*** MATERIAL ***

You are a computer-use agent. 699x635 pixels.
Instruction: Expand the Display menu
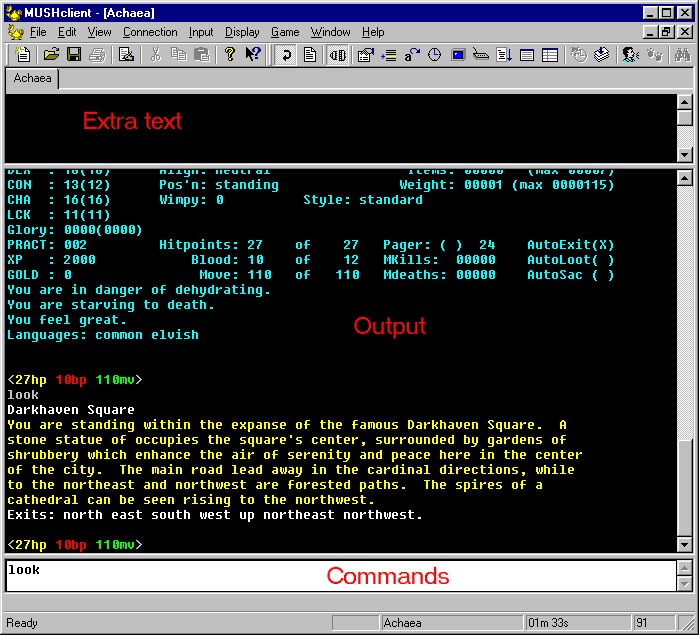click(x=242, y=32)
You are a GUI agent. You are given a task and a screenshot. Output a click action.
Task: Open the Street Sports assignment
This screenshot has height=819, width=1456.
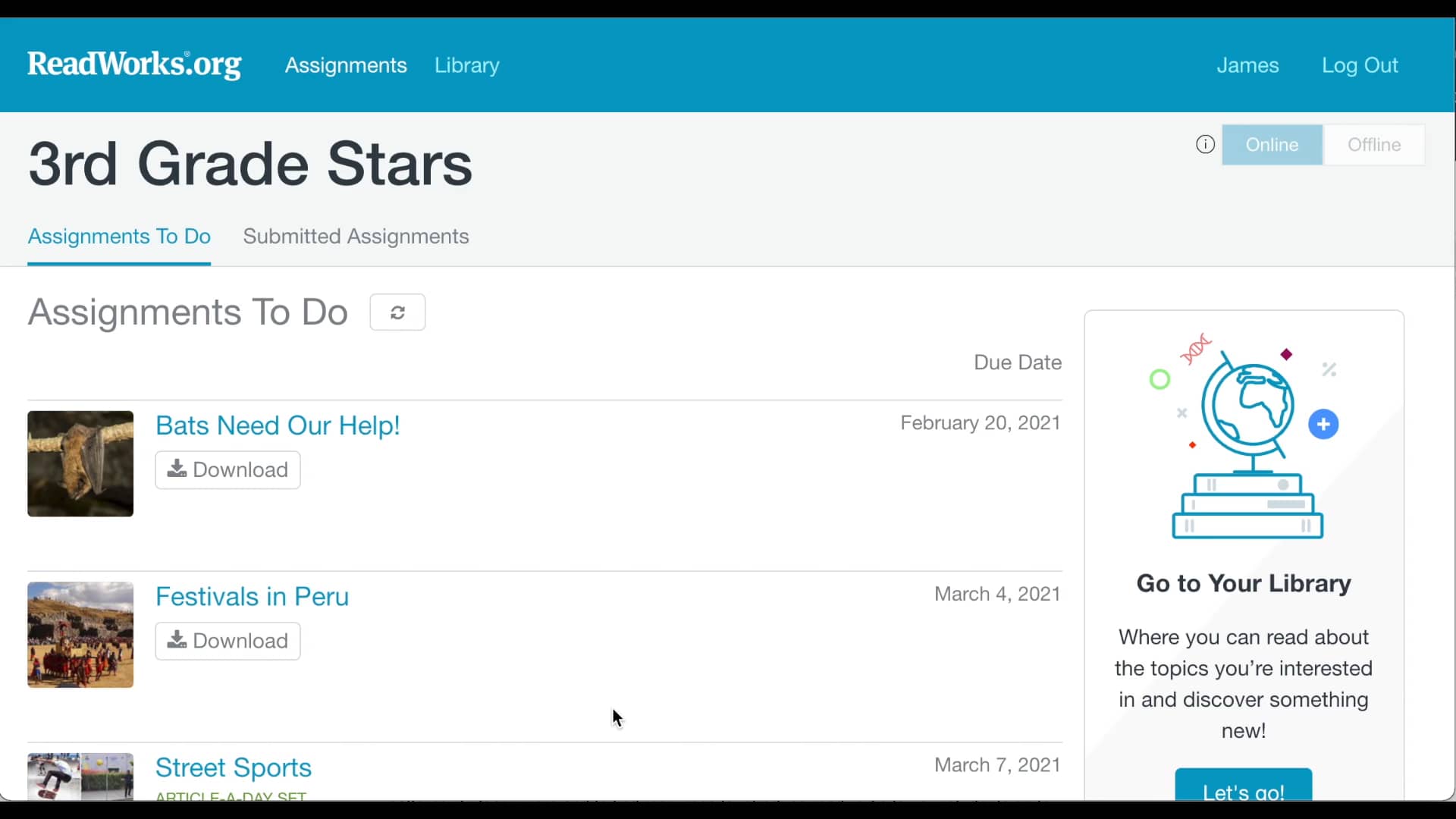(x=233, y=767)
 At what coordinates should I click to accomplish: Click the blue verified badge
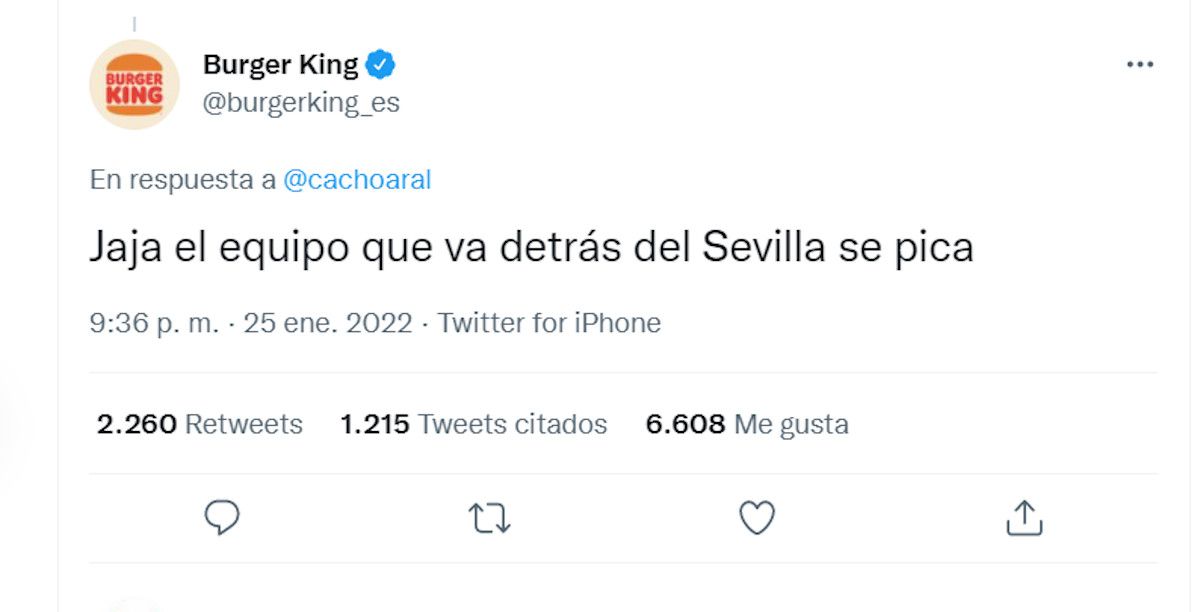tap(380, 66)
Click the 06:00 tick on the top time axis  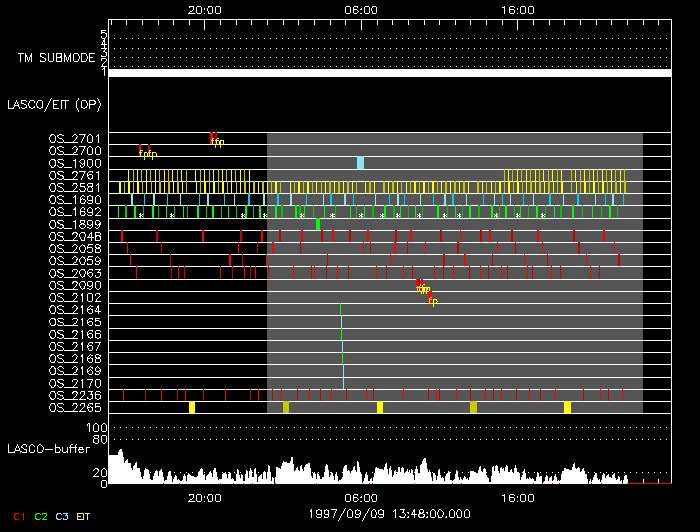pyautogui.click(x=360, y=10)
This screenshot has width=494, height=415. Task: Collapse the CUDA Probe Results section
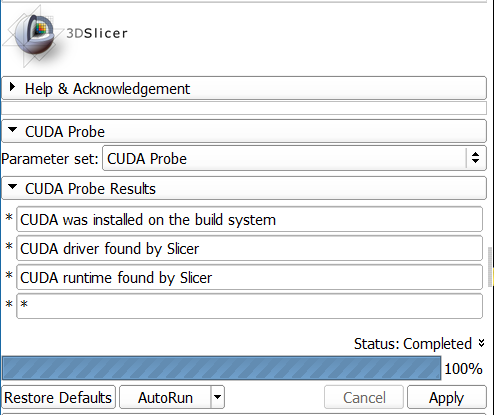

***

REQUIRED TASK:
Lay out the data from its beginning through the line containing "(x=233, y=767)" as a two-column CSV with the headers text and answer. Give each answer its own row beside the text that comes before it, put every field in quotes, turn line breaks into spaces, and leave out the pictures.

ANSWER BELOW:
text,answer
"You are a computer-use agent. 699x635 pixels. Instruction: Expand the Display menu","click(x=242, y=32)"
"You are a GUI agent. You are given a task and a screenshot. Output a click action. Task: Open the Street Sports assignment This screenshot has height=819, width=1456.","(x=233, y=767)"